** RECORDS SUPPLIED follows **

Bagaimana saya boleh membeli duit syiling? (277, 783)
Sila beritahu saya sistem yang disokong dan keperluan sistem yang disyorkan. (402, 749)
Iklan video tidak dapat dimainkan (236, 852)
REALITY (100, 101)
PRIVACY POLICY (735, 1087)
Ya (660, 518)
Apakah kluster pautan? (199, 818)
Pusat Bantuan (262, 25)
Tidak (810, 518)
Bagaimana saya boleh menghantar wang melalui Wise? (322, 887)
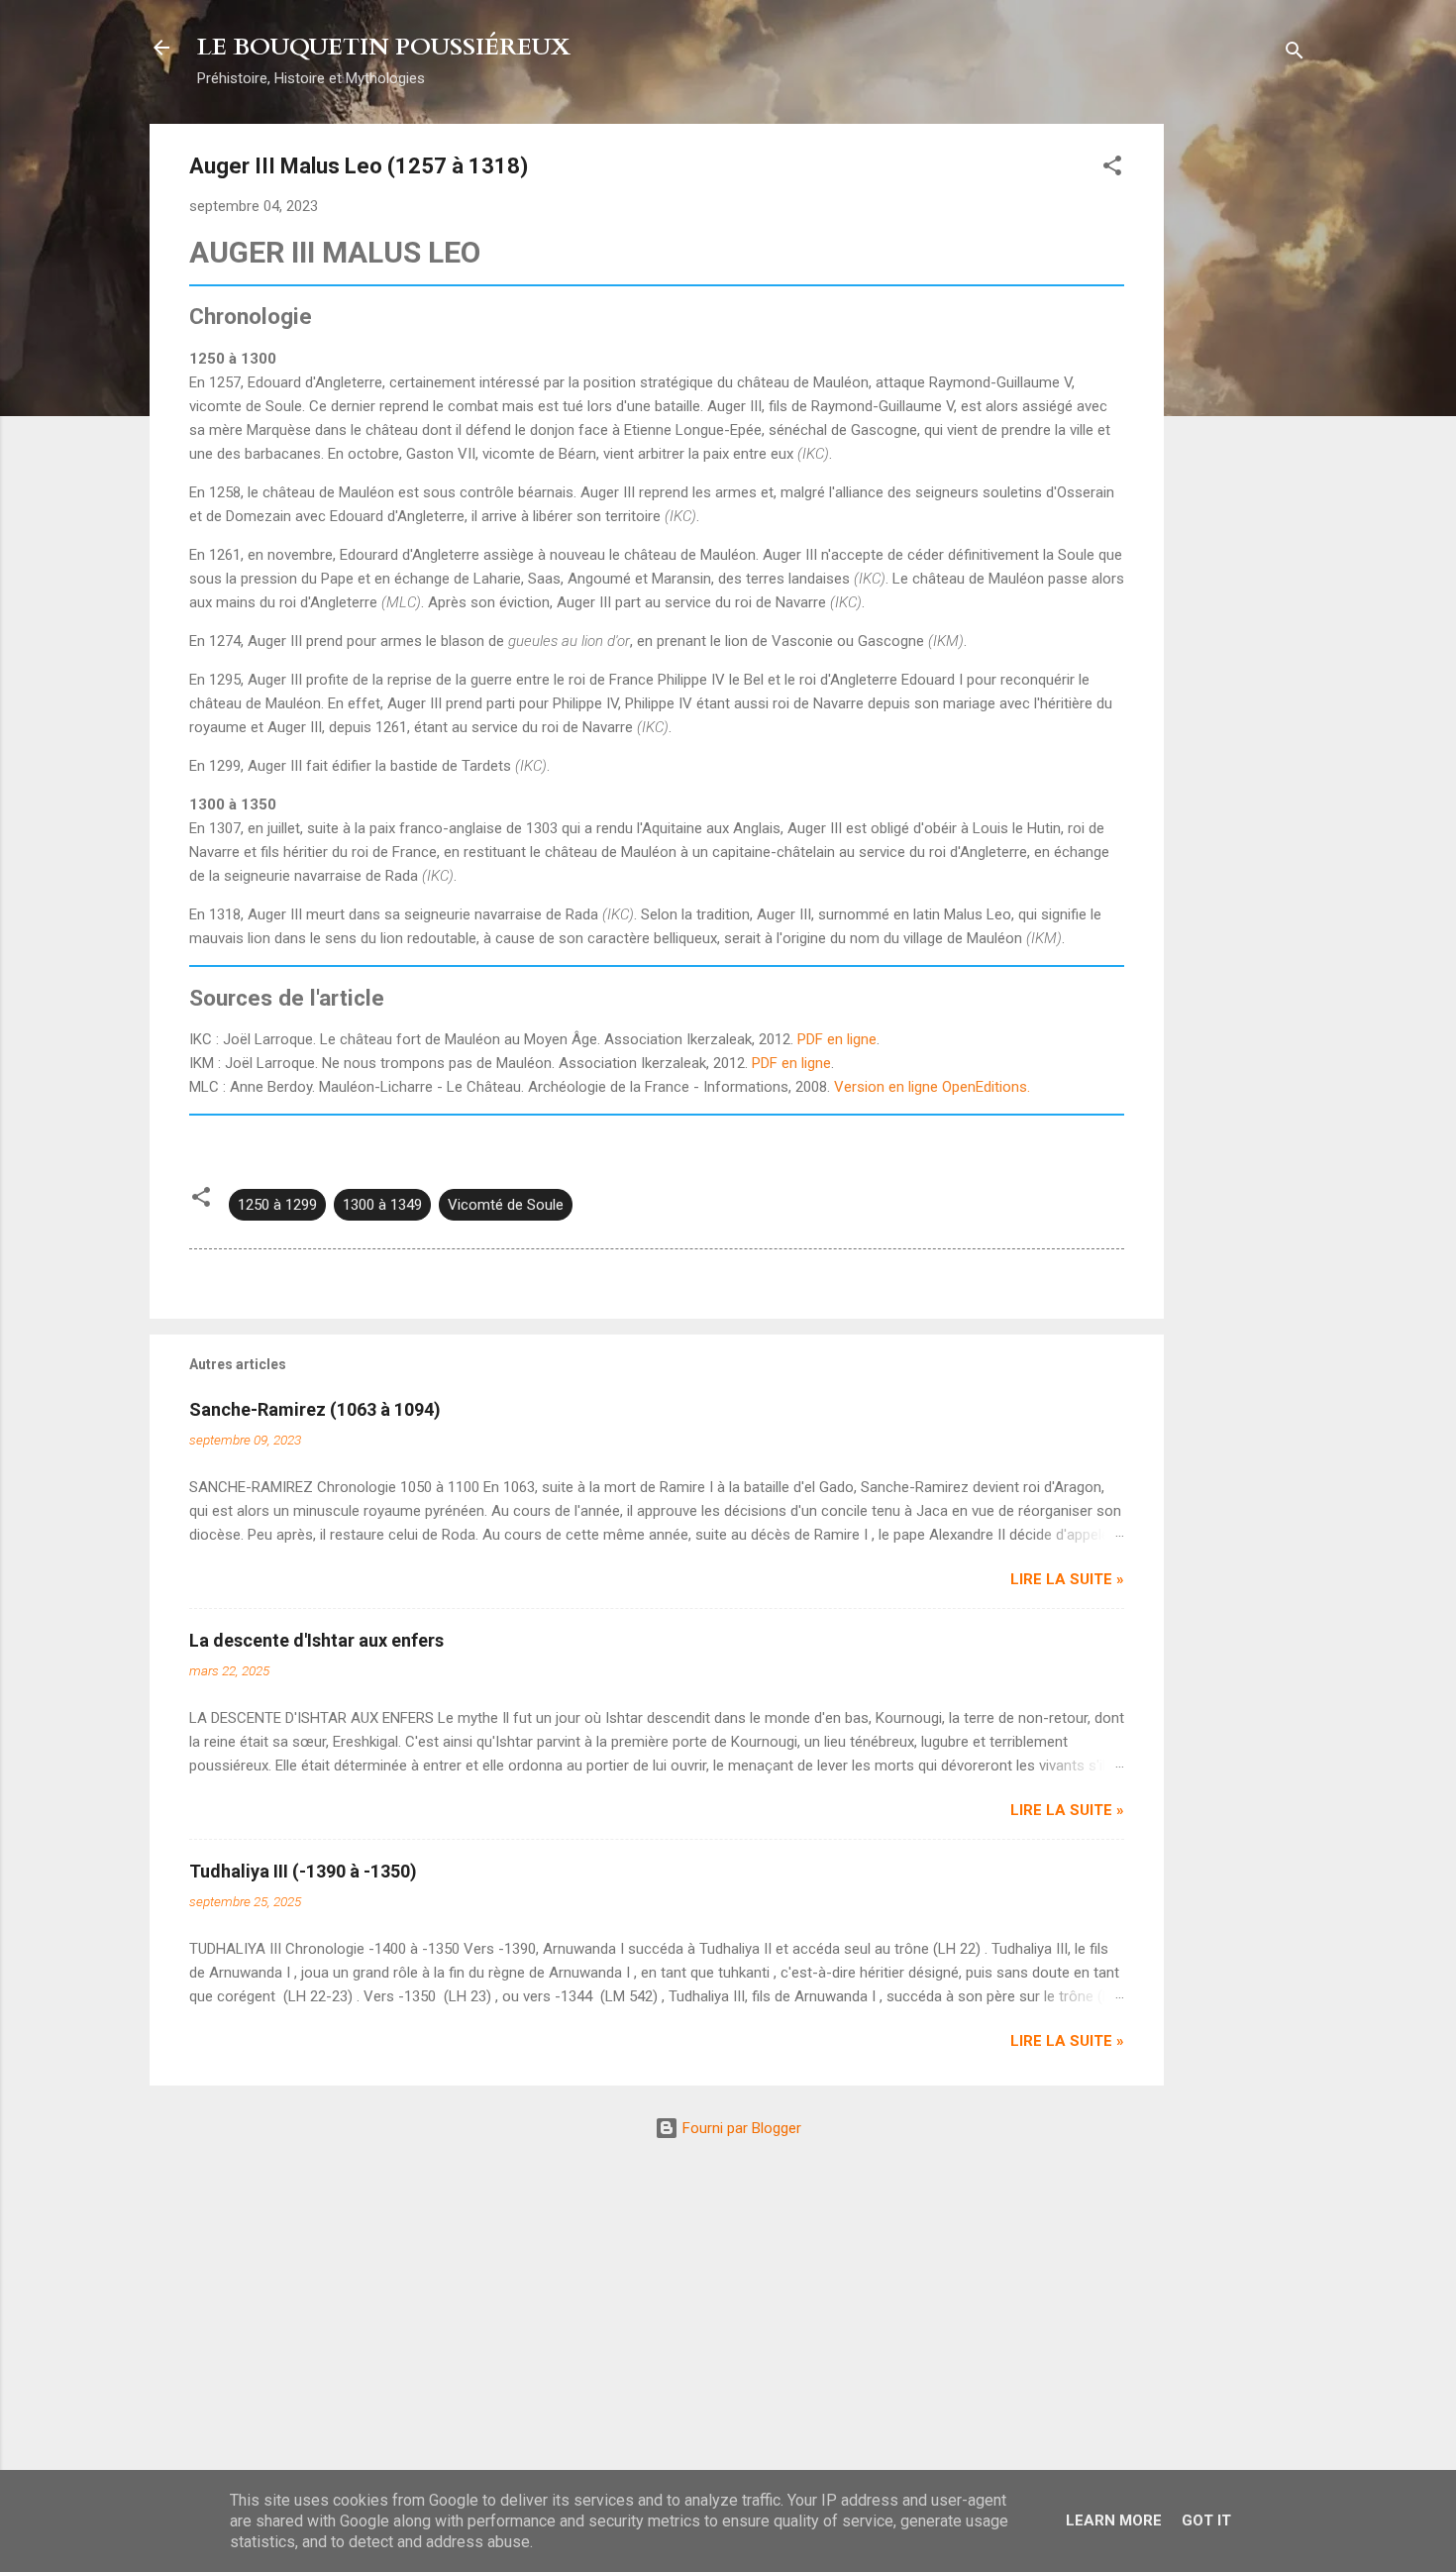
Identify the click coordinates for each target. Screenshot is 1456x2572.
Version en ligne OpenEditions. (932, 1087)
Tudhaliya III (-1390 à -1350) (303, 1871)
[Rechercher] (1294, 54)
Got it (1206, 2520)
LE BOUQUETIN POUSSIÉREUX (384, 47)
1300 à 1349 (382, 1205)
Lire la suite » (1067, 1579)
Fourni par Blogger (739, 2128)
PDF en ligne (837, 1039)
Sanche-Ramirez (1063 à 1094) (315, 1409)
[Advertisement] (1243, 421)
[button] (1112, 169)
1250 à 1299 (277, 1205)
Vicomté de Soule (506, 1205)
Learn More (1114, 2520)
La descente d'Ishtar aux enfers (316, 1640)
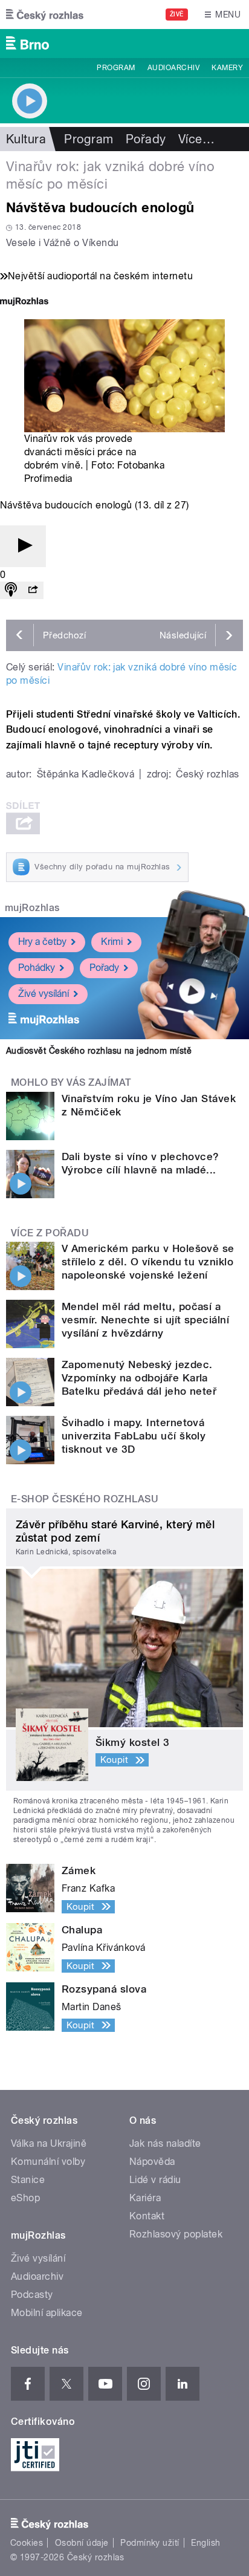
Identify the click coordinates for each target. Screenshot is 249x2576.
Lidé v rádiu (155, 2179)
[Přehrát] (23, 546)
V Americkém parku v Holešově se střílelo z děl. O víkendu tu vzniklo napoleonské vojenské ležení (148, 1261)
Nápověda (152, 2161)
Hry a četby (42, 941)
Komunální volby (48, 2161)
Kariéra (145, 2198)
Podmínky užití (149, 2543)
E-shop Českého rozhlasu (84, 1499)
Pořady (146, 139)
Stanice (28, 2179)
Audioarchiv (173, 67)
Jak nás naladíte (165, 2143)
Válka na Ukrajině (48, 2143)
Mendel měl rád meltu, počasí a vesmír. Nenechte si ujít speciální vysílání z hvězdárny (145, 1319)
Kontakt (146, 2216)
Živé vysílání (43, 993)
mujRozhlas (32, 907)
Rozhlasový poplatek (175, 2234)
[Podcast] (11, 590)
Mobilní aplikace (47, 2312)
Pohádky (36, 967)
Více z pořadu (50, 1233)
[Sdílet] (33, 590)
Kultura (26, 139)
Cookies (26, 2543)
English (205, 2543)
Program (116, 67)
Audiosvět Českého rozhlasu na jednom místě (99, 1051)
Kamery (227, 67)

** End of RECORDS SUPPLIED **

WORK REQUEST — Extract all lines from the data in which "click" is found.

WRITTEN SOLUTION —
Identify the click coordinates for each target. Screenshot is 1456x2572.
Identify the click coordinates for each target. Screenshot is 249x2576.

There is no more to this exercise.